The Ombudsman’s role and powers
- We investigate complaints about ‘maladministration’ and ‘service failure’, which we call ‘fault’. We must also consider whether any fault has had an adverse impact on the person making the complaint, which we call ‘injustice’. We provide a free service, but must use public money carefully. We do not start or continue an investigation if we decide:
- there is not enough evidence of fault to justify investigating, or
- further investigation would not lead to a different outcome, or
- we cannot achieve the outcome someone wants. (Local Government Act 1974, section 24A(6), as amended, section 34(B))
- The Local Government Act 1974 sets out our powers but also imposes restrictions on what we can investigate.
- We cannot investigate late complaints unless we decide there are good reasons. Late complaints are when someone takes more than 12 months to complain to us about something a council has done. (Local Government Act 1974, sections 26B and 34D, as amended)
How I considered this complaint
- I considered information provided by Mr X and the Council.
- I considered the Ombudsman’s Assessment Code.
My assessment
- The Council responded to Mr X’s complaint (see paragraph 1) in September 2023, and signposted Mr X to the Ombudsman.
- Mr X told his social worker about further allegations in September 2025. The social worker raised this as a complaint. Mr X said it was not his intention to raise a complaint so the Council closed its file.
- Mr X then said he wanted to escalate this as a complaint as he felt his 2023 complaint was left unanswered and it was about the same ongoing situation with his adopted daughter.
- The Council said his complaint had the same substantive issues as his 2023 complaint and rejected it due to it being late.
- The law says people must complain to us within 12 months of becoming aware of the matter unless there are good reasons. I have seen no good reasons why Mr X could not have brought his concerns to us sooner, so I will not exercise discretion to investigate.

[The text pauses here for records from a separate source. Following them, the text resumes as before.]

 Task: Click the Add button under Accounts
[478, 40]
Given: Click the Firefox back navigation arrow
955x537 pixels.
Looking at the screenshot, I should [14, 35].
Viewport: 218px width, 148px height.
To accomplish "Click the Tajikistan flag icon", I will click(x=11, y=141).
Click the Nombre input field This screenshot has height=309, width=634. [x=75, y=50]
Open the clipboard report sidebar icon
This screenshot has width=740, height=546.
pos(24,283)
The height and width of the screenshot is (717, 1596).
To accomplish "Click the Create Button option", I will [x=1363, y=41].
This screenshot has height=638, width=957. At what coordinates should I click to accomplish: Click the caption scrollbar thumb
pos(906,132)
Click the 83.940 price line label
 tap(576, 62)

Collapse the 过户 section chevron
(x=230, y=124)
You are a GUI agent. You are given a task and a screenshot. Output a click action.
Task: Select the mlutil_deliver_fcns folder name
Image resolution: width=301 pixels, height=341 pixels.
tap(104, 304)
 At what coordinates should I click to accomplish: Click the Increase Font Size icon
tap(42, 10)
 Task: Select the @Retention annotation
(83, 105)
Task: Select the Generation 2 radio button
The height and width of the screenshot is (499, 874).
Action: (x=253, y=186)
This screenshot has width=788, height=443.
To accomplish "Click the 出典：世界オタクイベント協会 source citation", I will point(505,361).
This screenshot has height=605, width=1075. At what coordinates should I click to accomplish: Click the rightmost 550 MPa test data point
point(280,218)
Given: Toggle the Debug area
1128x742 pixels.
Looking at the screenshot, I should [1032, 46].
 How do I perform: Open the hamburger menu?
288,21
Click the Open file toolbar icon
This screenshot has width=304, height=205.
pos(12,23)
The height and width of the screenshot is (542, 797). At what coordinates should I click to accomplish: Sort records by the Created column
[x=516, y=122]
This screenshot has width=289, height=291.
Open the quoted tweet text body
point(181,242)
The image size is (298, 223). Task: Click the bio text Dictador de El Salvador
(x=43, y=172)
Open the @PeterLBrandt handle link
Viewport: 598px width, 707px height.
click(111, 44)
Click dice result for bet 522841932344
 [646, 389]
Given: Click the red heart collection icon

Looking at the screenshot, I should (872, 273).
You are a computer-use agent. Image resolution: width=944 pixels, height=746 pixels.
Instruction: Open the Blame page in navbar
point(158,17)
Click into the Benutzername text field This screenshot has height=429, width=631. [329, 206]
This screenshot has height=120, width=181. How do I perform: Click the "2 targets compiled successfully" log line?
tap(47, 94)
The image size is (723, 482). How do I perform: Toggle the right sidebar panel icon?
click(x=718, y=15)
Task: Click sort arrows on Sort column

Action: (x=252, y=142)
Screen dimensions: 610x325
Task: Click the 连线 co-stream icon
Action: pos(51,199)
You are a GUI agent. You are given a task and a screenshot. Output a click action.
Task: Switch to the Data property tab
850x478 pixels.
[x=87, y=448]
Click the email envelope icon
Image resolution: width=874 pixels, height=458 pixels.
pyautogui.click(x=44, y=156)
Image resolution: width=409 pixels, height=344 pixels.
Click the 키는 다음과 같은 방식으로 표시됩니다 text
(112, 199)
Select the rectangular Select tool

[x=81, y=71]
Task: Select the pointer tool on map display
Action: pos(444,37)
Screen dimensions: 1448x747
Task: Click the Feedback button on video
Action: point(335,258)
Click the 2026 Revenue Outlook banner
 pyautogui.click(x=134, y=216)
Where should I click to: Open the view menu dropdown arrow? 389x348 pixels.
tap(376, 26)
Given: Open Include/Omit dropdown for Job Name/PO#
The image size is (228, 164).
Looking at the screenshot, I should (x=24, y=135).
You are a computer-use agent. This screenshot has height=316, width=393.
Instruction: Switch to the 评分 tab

- Following the 2025 complaint the Council said it did not see his adopted daughter had raised any allegations that required investigation. Further investigation would not lead to a different outcome as we cannot direct the Council. Our role is limited to checking the Council made its decision properly.
Final decision
- We will not investigate Mr X’s complaint because it is late and there are no good grounds to exercise discretion to consider it now.